[Extracted records]

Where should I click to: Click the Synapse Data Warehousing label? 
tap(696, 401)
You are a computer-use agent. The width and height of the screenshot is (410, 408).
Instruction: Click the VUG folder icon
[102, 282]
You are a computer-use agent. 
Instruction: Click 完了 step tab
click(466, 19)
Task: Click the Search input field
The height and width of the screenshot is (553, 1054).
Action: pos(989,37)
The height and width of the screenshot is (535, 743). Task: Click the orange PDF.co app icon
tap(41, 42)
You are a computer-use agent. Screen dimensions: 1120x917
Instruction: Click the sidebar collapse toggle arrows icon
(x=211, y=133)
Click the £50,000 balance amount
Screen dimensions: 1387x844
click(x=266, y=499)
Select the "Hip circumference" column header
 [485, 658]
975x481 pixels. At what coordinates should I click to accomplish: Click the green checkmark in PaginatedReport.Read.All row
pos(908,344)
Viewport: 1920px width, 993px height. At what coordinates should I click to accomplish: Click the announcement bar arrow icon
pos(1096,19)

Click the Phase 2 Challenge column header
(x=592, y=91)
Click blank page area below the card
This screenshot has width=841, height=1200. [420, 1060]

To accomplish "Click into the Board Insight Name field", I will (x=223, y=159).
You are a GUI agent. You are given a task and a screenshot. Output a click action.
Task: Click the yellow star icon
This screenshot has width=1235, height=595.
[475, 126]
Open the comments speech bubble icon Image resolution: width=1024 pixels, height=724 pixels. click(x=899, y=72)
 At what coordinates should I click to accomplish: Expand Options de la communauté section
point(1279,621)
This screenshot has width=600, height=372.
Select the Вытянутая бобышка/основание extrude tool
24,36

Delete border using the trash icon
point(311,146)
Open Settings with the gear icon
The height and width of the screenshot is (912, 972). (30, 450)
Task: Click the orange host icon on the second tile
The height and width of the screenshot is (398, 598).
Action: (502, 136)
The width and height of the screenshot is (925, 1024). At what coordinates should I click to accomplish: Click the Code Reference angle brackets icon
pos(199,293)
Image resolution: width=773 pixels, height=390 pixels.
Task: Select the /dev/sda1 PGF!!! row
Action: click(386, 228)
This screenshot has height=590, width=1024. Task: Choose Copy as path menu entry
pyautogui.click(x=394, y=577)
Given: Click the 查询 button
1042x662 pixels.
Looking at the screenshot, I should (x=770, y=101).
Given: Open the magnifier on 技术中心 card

[/Extracted records]

## Work instruction
Each line of the material with the word "field" in it should be listed.

## Response area
Task: Click the Search input field
To accomplish "Click into the Board Insight Name field", I will (x=223, y=159).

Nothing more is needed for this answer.